> TASK TO COMPLETE:
Reproduce every one of the records below word for word, from the first line to the last.

Entries for locating text and elements
►

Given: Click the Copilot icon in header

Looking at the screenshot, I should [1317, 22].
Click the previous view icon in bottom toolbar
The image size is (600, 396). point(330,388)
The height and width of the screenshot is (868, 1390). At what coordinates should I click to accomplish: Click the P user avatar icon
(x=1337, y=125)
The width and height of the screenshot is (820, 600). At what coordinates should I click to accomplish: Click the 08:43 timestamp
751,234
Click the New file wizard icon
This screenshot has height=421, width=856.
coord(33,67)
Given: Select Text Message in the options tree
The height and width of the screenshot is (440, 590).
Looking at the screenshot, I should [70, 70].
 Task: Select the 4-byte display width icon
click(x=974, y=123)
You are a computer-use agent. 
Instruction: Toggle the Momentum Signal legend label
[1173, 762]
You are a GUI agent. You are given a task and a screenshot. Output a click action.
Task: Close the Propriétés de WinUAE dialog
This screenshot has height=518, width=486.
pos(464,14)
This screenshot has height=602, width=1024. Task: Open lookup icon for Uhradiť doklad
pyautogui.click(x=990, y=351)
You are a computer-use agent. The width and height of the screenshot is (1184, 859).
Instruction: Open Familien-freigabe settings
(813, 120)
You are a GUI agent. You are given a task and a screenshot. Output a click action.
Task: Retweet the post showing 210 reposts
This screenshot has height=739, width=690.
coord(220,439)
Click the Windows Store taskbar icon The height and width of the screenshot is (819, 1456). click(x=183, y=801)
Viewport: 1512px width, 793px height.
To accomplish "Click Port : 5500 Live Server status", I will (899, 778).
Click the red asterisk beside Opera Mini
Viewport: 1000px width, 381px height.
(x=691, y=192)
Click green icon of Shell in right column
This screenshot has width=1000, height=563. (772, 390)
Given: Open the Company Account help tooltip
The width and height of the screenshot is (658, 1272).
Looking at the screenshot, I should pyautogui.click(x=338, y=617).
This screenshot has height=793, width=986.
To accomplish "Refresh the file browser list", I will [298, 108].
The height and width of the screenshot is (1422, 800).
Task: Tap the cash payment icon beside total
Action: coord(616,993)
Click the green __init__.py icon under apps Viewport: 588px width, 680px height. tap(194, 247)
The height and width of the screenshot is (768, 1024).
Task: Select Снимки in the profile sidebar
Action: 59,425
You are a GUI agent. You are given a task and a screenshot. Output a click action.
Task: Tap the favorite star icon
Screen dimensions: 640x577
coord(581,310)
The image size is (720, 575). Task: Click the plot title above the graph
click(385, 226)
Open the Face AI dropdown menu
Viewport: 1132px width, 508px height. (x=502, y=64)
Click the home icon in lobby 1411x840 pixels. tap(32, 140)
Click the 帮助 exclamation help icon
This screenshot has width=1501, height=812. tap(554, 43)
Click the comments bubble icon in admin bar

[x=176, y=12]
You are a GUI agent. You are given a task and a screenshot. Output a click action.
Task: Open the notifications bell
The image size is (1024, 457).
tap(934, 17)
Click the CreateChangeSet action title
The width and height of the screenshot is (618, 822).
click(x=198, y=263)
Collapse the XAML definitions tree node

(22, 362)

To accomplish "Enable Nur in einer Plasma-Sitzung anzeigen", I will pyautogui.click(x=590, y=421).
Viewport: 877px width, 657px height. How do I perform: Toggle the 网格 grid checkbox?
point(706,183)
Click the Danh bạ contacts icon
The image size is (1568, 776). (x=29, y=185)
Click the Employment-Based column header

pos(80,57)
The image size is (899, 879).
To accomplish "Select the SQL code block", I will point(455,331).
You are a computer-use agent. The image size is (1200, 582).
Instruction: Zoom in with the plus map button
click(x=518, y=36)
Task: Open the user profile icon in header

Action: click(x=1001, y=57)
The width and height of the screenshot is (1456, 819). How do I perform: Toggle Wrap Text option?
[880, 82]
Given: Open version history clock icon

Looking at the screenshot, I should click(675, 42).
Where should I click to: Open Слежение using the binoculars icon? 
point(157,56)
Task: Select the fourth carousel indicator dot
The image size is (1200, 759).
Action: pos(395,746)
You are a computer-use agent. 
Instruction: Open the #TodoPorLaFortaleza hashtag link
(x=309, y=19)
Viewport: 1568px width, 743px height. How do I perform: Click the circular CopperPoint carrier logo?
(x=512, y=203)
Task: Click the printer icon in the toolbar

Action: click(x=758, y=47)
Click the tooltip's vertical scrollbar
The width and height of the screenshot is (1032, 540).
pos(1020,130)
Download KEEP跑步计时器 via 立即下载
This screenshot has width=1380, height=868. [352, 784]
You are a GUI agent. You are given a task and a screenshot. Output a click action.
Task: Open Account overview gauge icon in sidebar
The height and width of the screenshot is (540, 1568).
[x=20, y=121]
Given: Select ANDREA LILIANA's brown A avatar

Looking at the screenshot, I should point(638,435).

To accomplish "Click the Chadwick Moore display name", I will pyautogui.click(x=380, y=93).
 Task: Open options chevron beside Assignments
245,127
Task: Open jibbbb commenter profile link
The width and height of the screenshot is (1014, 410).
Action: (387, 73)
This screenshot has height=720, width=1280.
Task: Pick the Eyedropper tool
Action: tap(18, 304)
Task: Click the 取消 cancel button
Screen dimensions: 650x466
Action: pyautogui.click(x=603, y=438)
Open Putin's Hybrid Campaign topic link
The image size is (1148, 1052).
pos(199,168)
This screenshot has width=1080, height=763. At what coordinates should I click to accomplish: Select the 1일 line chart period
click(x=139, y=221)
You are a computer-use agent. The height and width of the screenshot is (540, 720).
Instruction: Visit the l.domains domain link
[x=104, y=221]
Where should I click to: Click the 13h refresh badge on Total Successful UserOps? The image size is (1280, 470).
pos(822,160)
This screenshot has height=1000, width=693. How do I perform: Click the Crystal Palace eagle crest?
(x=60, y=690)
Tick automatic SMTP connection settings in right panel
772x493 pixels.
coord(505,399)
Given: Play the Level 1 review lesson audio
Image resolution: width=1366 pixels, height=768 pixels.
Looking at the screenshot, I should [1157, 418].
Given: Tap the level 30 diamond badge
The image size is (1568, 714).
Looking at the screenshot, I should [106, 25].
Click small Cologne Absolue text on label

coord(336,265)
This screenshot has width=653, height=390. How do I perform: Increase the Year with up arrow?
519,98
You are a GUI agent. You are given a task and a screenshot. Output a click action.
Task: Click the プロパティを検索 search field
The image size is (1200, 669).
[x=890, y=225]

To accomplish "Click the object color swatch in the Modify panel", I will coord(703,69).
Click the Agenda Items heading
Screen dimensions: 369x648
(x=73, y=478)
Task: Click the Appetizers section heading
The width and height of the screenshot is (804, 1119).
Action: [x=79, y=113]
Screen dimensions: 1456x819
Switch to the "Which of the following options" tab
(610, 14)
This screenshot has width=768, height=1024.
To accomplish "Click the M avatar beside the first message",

◄

> OUTPUT:
Given: Click the Copilot icon in header

Looking at the screenshot, I should [1317, 22].
Click the previous view icon in bottom toolbar
The image size is (600, 396). point(330,388)
The height and width of the screenshot is (868, 1390). At what coordinates should I click to accomplish: Click the P user avatar icon
(x=1337, y=125)
The width and height of the screenshot is (820, 600). At what coordinates should I click to accomplish: Click the 08:43 timestamp
751,234
Click the New file wizard icon
This screenshot has height=421, width=856.
coord(33,67)
Given: Select Text Message in the options tree
The height and width of the screenshot is (440, 590).
Looking at the screenshot, I should [70, 70].
 Task: Select the 4-byte display width icon
click(x=974, y=123)
You are a computer-use agent. 
Instruction: Toggle the Momentum Signal legend label
[1173, 762]
You are a GUI agent. You are given a task and a screenshot. Output a click action.
Task: Close the Propriétés de WinUAE dialog
This screenshot has height=518, width=486.
pos(464,14)
This screenshot has height=602, width=1024. Task: Open lookup icon for Uhradiť doklad
pyautogui.click(x=990, y=351)
You are a computer-use agent. The width and height of the screenshot is (1184, 859).
Instruction: Open Familien-freigabe settings
(813, 120)
You are a GUI agent. You are given a task and a screenshot. Output a click action.
Task: Retweet the post showing 210 reposts
This screenshot has height=739, width=690.
coord(220,439)
Click the Windows Store taskbar icon The height and width of the screenshot is (819, 1456). click(x=183, y=801)
Viewport: 1512px width, 793px height.
To accomplish "Click Port : 5500 Live Server status", I will (899, 778).
Click the red asterisk beside Opera Mini
Viewport: 1000px width, 381px height.
(x=691, y=192)
Click green icon of Shell in right column
This screenshot has width=1000, height=563. (772, 390)
Given: Open the Company Account help tooltip
The width and height of the screenshot is (658, 1272).
Looking at the screenshot, I should pyautogui.click(x=338, y=617).
This screenshot has height=793, width=986.
To accomplish "Refresh the file browser list", I will [298, 108].
The height and width of the screenshot is (1422, 800).
Task: Tap the cash payment icon beside total
Action: coord(616,993)
Click the green __init__.py icon under apps Viewport: 588px width, 680px height. tap(194, 247)
The height and width of the screenshot is (768, 1024).
Task: Select Снимки in the profile sidebar
Action: 59,425
You are a GUI agent. You are given a task and a screenshot. Output a click action.
Task: Tap the favorite star icon
Screen dimensions: 640x577
coord(581,310)
The image size is (720, 575). Task: Click the plot title above the graph
click(385, 226)
Open the Face AI dropdown menu
Viewport: 1132px width, 508px height. (x=502, y=64)
Click the home icon in lobby 1411x840 pixels. tap(32, 140)
Click the 帮助 exclamation help icon
This screenshot has width=1501, height=812. tap(554, 43)
Click the comments bubble icon in admin bar

[x=176, y=12]
You are a GUI agent. You are given a task and a screenshot. Output a click action.
Task: Open the notifications bell
The image size is (1024, 457).
tap(934, 17)
Click the CreateChangeSet action title
The width and height of the screenshot is (618, 822).
click(x=198, y=263)
Collapse the XAML definitions tree node

(22, 362)

To accomplish "Enable Nur in einer Plasma-Sitzung anzeigen", I will pyautogui.click(x=590, y=421).
Viewport: 877px width, 657px height. How do I perform: Toggle the 网格 grid checkbox?
point(706,183)
Click the Danh bạ contacts icon
The image size is (1568, 776). (x=29, y=185)
Click the Employment-Based column header

pos(80,57)
The image size is (899, 879).
To accomplish "Select the SQL code block", I will point(455,331).
You are a computer-use agent. The image size is (1200, 582).
Instruction: Zoom in with the plus map button
click(x=518, y=36)
Task: Open the user profile icon in header

Action: click(x=1001, y=57)
The width and height of the screenshot is (1456, 819). How do I perform: Toggle Wrap Text option?
[880, 82]
Given: Open version history clock icon

Looking at the screenshot, I should click(675, 42).
Where should I click to: Open Слежение using the binoculars icon? 
point(157,56)
Task: Select the fourth carousel indicator dot
The image size is (1200, 759).
Action: pos(395,746)
You are a computer-use agent. 
Instruction: Open the #TodoPorLaFortaleza hashtag link
(x=309, y=19)
Viewport: 1568px width, 743px height. How do I perform: Click the circular CopperPoint carrier logo?
(x=512, y=203)
Task: Click the printer icon in the toolbar

Action: click(x=758, y=47)
Click the tooltip's vertical scrollbar
The width and height of the screenshot is (1032, 540).
pos(1020,130)
Download KEEP跑步计时器 via 立即下载
This screenshot has width=1380, height=868. [352, 784]
You are a GUI agent. You are given a task and a screenshot. Output a click action.
Task: Open Account overview gauge icon in sidebar
The height and width of the screenshot is (540, 1568).
[x=20, y=121]
Given: Select ANDREA LILIANA's brown A avatar

Looking at the screenshot, I should point(638,435).

To accomplish "Click the Chadwick Moore display name", I will pyautogui.click(x=380, y=93).
 Task: Open options chevron beside Assignments
245,127
Task: Open jibbbb commenter profile link
The width and height of the screenshot is (1014, 410).
Action: (387, 73)
This screenshot has height=720, width=1280.
Task: Pick the Eyedropper tool
Action: tap(18, 304)
Task: Click the 取消 cancel button
Screen dimensions: 650x466
Action: pyautogui.click(x=603, y=438)
Open Putin's Hybrid Campaign topic link
The image size is (1148, 1052).
pos(199,168)
This screenshot has width=1080, height=763. At what coordinates should I click to accomplish: Select the 1일 line chart period
click(x=139, y=221)
You are a computer-use agent. The height and width of the screenshot is (540, 720).
Instruction: Visit the l.domains domain link
[x=104, y=221]
Where should I click to: Click the 13h refresh badge on Total Successful UserOps? The image size is (1280, 470).
pos(822,160)
This screenshot has height=1000, width=693. How do I perform: Click the Crystal Palace eagle crest?
(x=60, y=690)
Tick automatic SMTP connection settings in right panel
772x493 pixels.
coord(505,399)
Given: Play the Level 1 review lesson audio
Image resolution: width=1366 pixels, height=768 pixels.
Looking at the screenshot, I should [1157, 418].
Given: Tap the level 30 diamond badge
The image size is (1568, 714).
Looking at the screenshot, I should [106, 25].
Click small Cologne Absolue text on label

coord(336,265)
This screenshot has width=653, height=390. How do I perform: Increase the Year with up arrow?
519,98
You are a GUI agent. You are given a task and a screenshot. Output a click action.
Task: Click the プロパティを検索 search field
The image size is (1200, 669).
[x=890, y=225]

To accomplish "Click the object color swatch in the Modify panel", I will coord(703,69).
Click the Agenda Items heading
Screen dimensions: 369x648
(x=73, y=478)
Task: Click the Appetizers section heading
The width and height of the screenshot is (804, 1119).
Action: [x=79, y=113]
Screen dimensions: 1456x819
Switch to the "Which of the following options" tab
(610, 14)
This screenshot has width=768, height=1024.
To accomplish "Click the M avatar beside the first message",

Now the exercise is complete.